Ovarian hyperstimulation syndrome (OHSS) is also a concern. Mild OHSS occurs in 15% to 20% of all controlled ovarian hyperstimulation (COH) cycles, while severe OHSS occurs in 1% to 3% of COH cycles. The severe form is associated with respiratory distress, pleural effusion, ascites, kidney failure, thrombosis, and ovarian torsion or rupture. Several studies have suggested that a prestimulation AMH concentration may be used to predict OHSS. Unfortunately, there is no consensus regarding the cutoff to use; however, several studies did find that a cutoff of >3.5 ng/mL increased a woman’s risk of OHSS.1,2,6,7
Yates et al. proposed using AMH levels to individually tailor stimulation protocols and demonstrated an increase in embryo transfer rates, increased pregnancies, and a significant reduction in OHSS as compared to conventional protocols.8 Cost analysis showed that using AMH to tailor protocols could potentially reduce the average cost of IVF by 43%.8
- La Marca A, Sighinolfi G, Radi D, et al. Anti-Müllerian hormone (AMH) as a predictive marker in assisted reproductive technology (ART). Hum Reprod Update. 2010;16:113-130.
- Nelson S, Yates R, Fleming R. Serum anti-Müllerian hormone and RSH: prediction of live birth and extremes of response in stimulated cycles--implications for individualization of therapy. Hum Reprod. 2007;22:2414-2421.
- Lekamge D, Barry M, Kolo M, et al. Anti-Müllerian hormone as a predictor of IVF outcome. Reprod Biomed Online. 2007;14:602610.

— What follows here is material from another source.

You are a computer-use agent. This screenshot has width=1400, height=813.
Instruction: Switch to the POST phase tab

- Gnoth C, Schuring A, Friol K, et al. Relevance of anti-Müllerian hormone measurement in a routine IVF program. Hum Reprod. 2008;23:1359-1365.
- Celik H, Bildircin D, Guven D, et al. Random anti-Müllerian hormone predicts ovarian response in women with high baseline follicle stimulating hormone levels: Anti-Müllerian hormone in poor responders in assisted reproductive treatment. J Assist Reprod Genet. 2012;29:1472-1478.

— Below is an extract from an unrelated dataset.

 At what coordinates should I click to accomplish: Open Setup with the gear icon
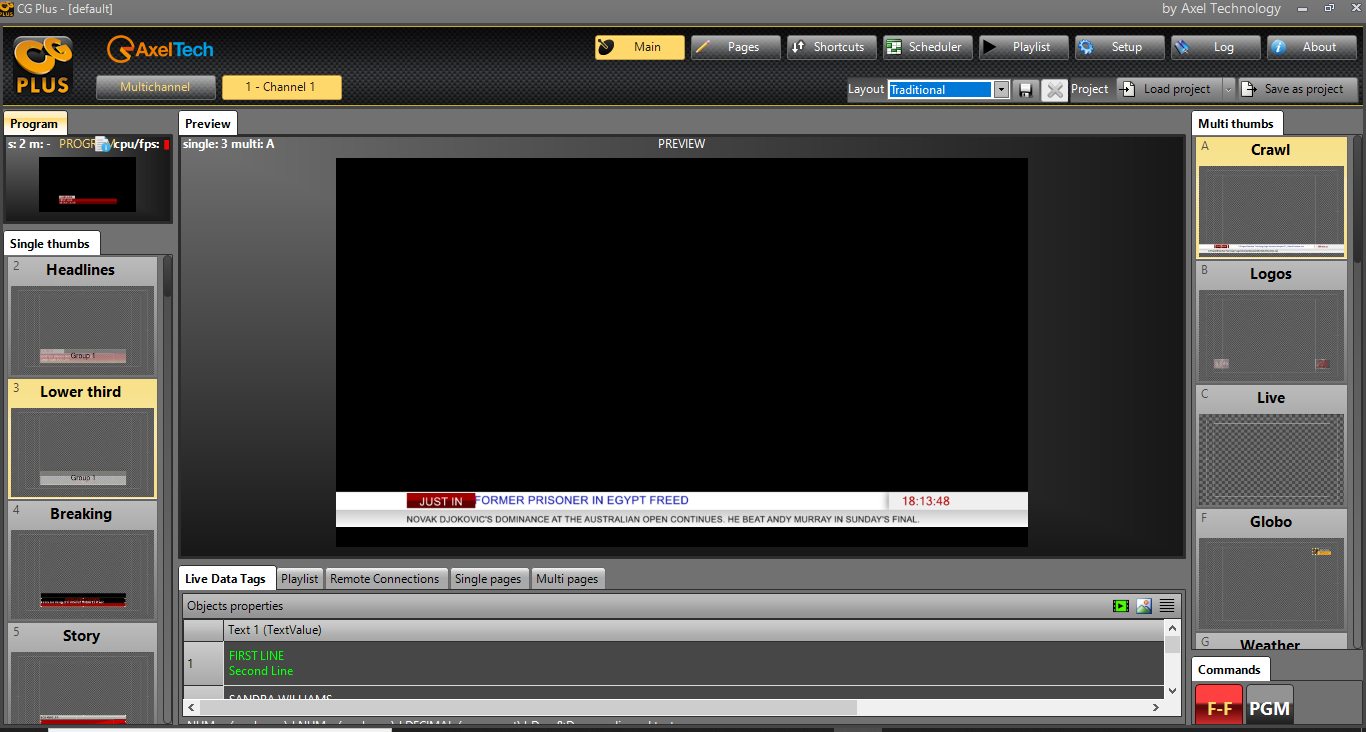1120,47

- Lee T, Liu C, Huang C, et al. Serum anti-Müllerian hormone and estradiol levels as predictors of ovarian hyperstimulation syndrome in assisted reproduction technology cycles. Hum Reprod. 2008;23:160-167.
- Nardo L, Gelbaya T, Wilkinson H, et al. Circulating basal anti-Müllerian hormone levels as predictor of ovarian response in women undergoing ovarian stimulation for in vitro fertilization. Fertl Steril. 2009;92:1586-1593.
- Yates A, Rustamov O, Roberts S, et al. Anti-Müllerian hormone tailored stimulation protocols improve outcomes whilst reducing adverse effects and costs of IVF. Hum Reprod. 2011;26:2353-2362.